For myself, one of my biggest fears about moving to Wales was the idea of being and feeling accepted. I remember knowing nothing about the culture or history or the quirks of daily life in this small (and proud country).
Would I fit into my new homeland in Wales? Would I always be the American that stands out?
In the first year of living in Wales, I made countless mistakes. Mostly silly, like not knowing how to pronounce a Welsh word (hint: I still don’t) or weight of certain current or pop cultural events.
[For any of my lovely readers who are about to embark on an expat journey here to the UK, I’ll give you a clue– making mistakes are all part of the expat journey.]
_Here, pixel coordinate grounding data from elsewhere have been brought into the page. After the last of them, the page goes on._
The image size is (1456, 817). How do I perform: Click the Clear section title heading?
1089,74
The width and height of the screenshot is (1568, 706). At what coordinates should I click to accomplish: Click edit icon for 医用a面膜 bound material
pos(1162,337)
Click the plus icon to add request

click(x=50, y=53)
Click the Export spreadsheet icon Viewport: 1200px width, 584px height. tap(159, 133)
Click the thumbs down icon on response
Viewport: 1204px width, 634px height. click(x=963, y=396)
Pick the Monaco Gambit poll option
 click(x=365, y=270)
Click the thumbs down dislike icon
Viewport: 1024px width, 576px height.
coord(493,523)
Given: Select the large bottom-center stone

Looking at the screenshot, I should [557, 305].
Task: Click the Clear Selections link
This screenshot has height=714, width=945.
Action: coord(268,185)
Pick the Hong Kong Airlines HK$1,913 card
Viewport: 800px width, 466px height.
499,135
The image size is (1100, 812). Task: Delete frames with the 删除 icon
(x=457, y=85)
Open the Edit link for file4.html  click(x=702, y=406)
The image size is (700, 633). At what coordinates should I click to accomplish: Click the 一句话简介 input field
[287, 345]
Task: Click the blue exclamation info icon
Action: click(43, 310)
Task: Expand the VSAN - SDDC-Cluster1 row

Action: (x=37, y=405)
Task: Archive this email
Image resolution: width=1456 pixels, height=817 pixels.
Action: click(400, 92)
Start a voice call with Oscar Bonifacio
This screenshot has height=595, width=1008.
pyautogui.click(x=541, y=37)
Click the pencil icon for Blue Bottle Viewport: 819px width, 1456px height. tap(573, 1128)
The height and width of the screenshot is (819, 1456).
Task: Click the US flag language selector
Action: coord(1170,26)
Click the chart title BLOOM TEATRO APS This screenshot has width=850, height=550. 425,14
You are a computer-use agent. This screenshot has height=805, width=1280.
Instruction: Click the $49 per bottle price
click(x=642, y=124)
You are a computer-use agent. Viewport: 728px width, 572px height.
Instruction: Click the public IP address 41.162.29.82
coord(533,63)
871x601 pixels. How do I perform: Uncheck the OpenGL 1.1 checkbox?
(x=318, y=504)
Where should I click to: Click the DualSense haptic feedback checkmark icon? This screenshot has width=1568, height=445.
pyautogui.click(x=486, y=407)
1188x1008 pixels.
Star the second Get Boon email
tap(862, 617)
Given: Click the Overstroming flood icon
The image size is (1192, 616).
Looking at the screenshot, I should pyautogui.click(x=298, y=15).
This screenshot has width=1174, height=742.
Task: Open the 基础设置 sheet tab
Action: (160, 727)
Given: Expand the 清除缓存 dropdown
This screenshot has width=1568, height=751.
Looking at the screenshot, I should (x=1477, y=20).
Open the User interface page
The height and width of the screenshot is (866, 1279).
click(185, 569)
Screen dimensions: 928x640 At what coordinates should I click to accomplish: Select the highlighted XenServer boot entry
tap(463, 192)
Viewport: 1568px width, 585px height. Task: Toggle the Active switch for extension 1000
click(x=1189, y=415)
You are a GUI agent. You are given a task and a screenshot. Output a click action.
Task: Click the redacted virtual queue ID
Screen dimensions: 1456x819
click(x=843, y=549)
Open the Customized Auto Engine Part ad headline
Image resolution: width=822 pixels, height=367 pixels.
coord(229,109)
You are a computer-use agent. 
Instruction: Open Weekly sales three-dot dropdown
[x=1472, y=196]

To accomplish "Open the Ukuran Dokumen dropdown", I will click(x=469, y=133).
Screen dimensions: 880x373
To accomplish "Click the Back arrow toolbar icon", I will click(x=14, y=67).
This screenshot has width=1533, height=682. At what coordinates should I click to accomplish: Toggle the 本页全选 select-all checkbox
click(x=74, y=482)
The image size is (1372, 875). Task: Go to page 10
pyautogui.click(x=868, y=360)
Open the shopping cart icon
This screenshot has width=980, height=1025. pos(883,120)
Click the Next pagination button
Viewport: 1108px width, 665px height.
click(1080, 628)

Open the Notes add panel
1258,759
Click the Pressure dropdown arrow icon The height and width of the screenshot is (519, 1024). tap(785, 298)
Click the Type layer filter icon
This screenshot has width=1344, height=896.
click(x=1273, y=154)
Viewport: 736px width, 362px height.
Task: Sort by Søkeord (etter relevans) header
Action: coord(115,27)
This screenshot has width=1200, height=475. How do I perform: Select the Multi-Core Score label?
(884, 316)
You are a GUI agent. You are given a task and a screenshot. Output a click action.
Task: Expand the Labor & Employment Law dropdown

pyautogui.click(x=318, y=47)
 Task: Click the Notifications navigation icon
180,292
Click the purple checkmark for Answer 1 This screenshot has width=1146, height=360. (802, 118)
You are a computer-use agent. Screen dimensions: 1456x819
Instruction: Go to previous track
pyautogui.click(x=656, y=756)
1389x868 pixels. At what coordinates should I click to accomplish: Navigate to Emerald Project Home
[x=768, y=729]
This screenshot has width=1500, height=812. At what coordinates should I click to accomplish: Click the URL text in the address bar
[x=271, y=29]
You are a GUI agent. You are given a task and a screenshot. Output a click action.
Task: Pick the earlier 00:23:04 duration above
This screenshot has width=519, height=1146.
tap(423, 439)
Over time, I have gradually found Wales to become like a second home. And sometimes even feeling more like my first home. A place where I feel so incredibly connected and grounded, more than I’ve ever felt before. Here in Wales, I have the constantly opportunity to get out into the big open spaces, and I can clear my head, gain perspective and find my balance.
And I will say, my fears of feeling welcomed were simply based in fear. Fear of the great first few steps as an expat, and really the fear of the unknown. Wonderfully though, I have been welcomed here in Wales. Welcomed by the people…. warm and genuine and caring. Welcomed by the history the runs deep. Welcomed by the land that has inspired generations.
But this feeling of being welcomed, came at me being open to learning…to adapting and to growing into life here. I make a point not to stomp around and compare Wales to America. I embrace the differences, and that has allowed me to find myself creating deep roots in this incredible new home nation.
I am also wonderfully inspired. During our adventures, I still find myself feeling at a loss for words when I catch a stunning green vista or stunning rolling hills.
Tell me, if you’ve ever moved to a new place, how long did it take for you to feel welcomed in your new home?
PS- In case you are wondering, ‘Croeso’ is Welsh for ‘Welcome’.